━━━━━ Text segment ━━━━━
Bosch E-Code Headlights (LS1 T/A Guys, you want this!)
The install was very straightforward. The lights will come with the mounting buckets and frames, but my suggestion is to not bother with them. Remove the 4 torx screws that hold the front frame on there and take the lamp out just like you would if you were replacing the sealed beam unit. The buckets and frames are the same.
The harness they come with is very very NICE. It's long enough, but not too long. The wires are low-gauge, and the relay setup looks very professional. You hook up ground and power, plug two leads into the driver's side low-beam plug, and power the H4 bulbs with the harness ends. Pretty simple and provides good clean power. Do not connect the high beam lead on the harness, as our cars run highs and lows at the same time. You'd be burning both filaments in the H4 bulb and that's a Bad Idea.
Here are a few photos of them.


And the money shot:

As you can see, it's a nice, sharp beam cutoff. In reality it's damn close to the cutoff on a projector light. Not QUITE as sharp, but damn close. These would be great for an HID conversion, as they would not have any appreciable glare for oncoming traffic. The angled right side of the beam makes for awesome roadside visibility.
All-in-all, it's a GREAT buy. My suggestion is only do the lows and don't hook up the highs to the new housings. The stock sealed-beam highs complement the H4 lows very well. The harness they offer is worth every penny you'd pay for it, as are the housings. It was money very well-spent.
━━━━━ Data rows ━━━━━
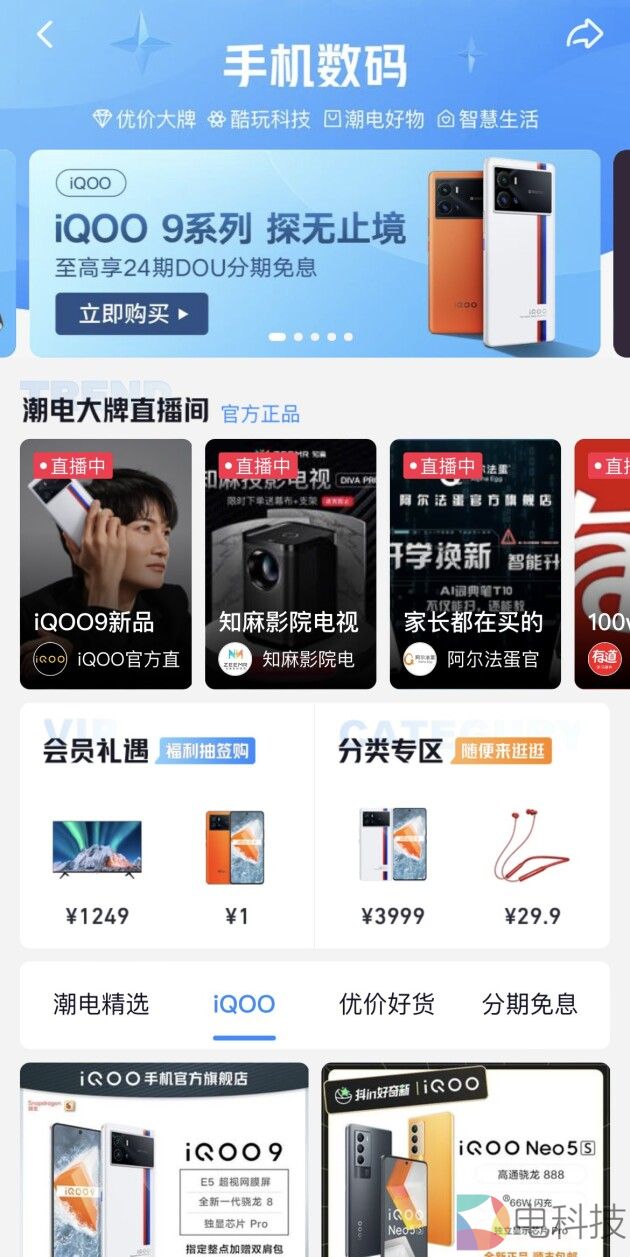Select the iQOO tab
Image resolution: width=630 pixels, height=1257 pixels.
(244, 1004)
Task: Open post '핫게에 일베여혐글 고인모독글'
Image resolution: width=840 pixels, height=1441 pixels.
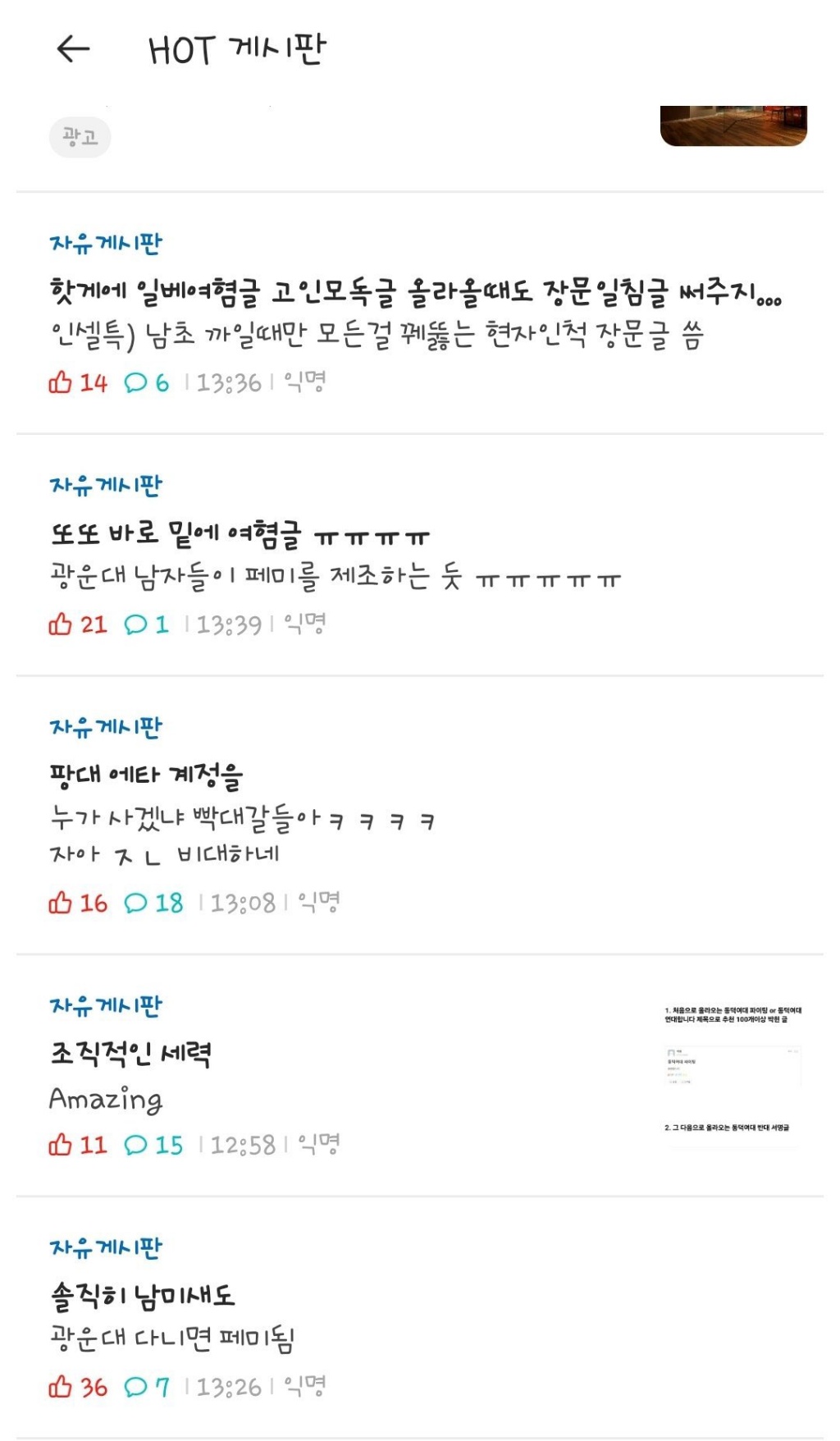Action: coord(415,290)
━━━━━
━━━━━ Data rows ━━━━━
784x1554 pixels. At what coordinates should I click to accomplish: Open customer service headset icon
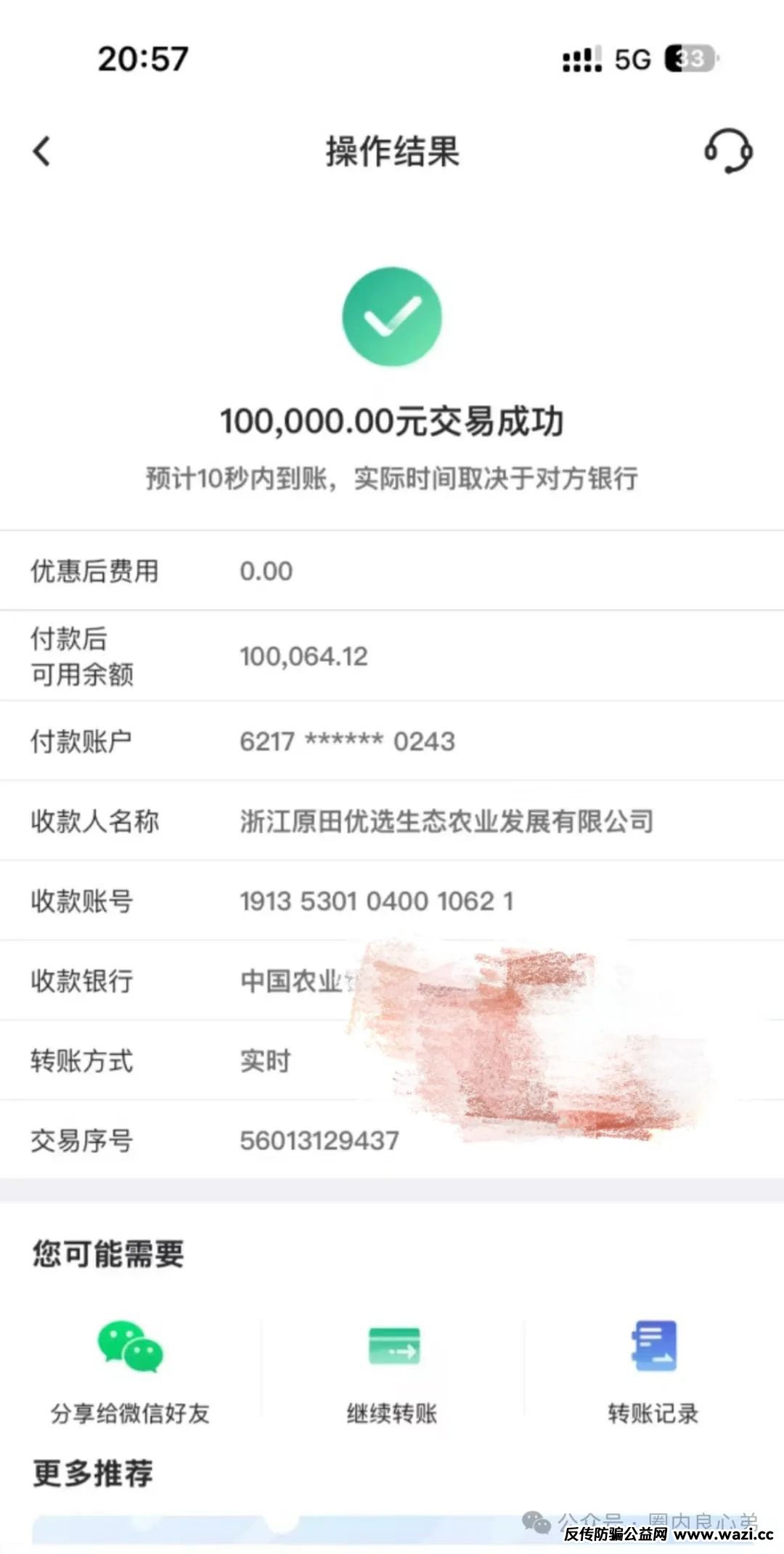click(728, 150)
━━━━━
- _The tasks_
[1] In the headlight install post, how many torx screws hold the front frame on?
[2] Print everything in the headlight post from "Bosch E-Code Headlights" down to "a Bad Idea.".

- _Set of answers_
[1] Four.

[2]
Bosch E-Code Headlights (LS1 T/A Guys, you want this!)
The install was very straightforward. The lights will come with the mounting buckets and frames, but my suggestion is to not bother with them. Remove the 4 torx screws that hold the front frame on there and take the lamp out just like you would if you were replacing the sealed beam unit. The buckets and frames are the same.
The harness they come with is very very NICE. It's long enough, but not too long. The wires are low-gauge, and the relay setup looks very professional. You hook up ground and power, plug two leads into the driver's side low-beam plug, and power the H4 bulbs with the harness ends. Pretty simple and provides good clean power. Do not connect the high beam lead on the harness, as our cars run highs and lows at the same time. You'd be burning both filaments in the H4 bulb and that's a Bad Idea.